Segment Start: INFORMATION SUPPLIED

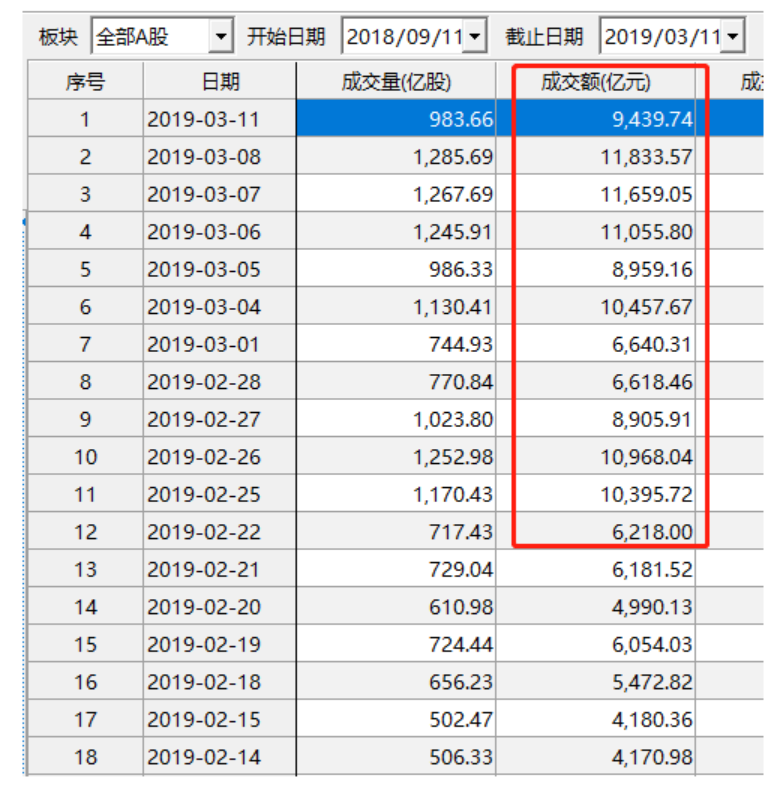Image resolution: width=771 pixels, height=793 pixels.
Task: Click the 序号 column header
Action: 85,82
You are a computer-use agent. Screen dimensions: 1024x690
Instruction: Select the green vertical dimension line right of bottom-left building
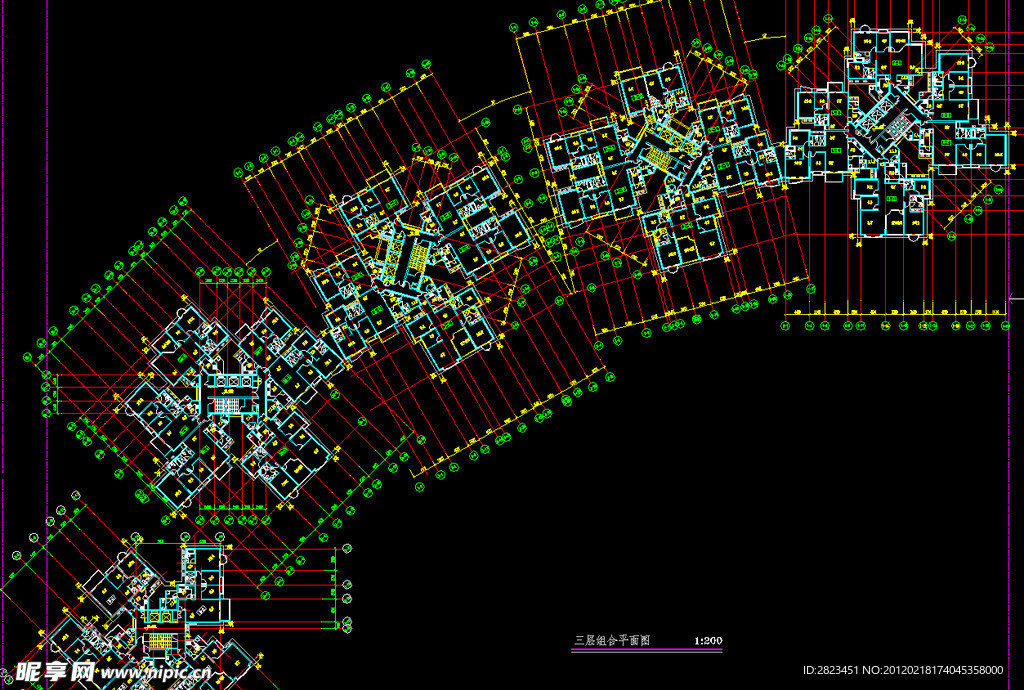tap(332, 590)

Segment End: INFORMATION SUPPLIED

**WORK TO COMPLETE**
Word for word, please, restate the lines of the listing from the one holding "You are a computer-use" down to the last line, leaving out any pictures.

**OUTPUT OF THE EXERCISE**
You are a computer-use agent. Screen dimensions: 1024x690
Instruction: Select the green vertical dimension line right of bottom-left building
tap(332, 590)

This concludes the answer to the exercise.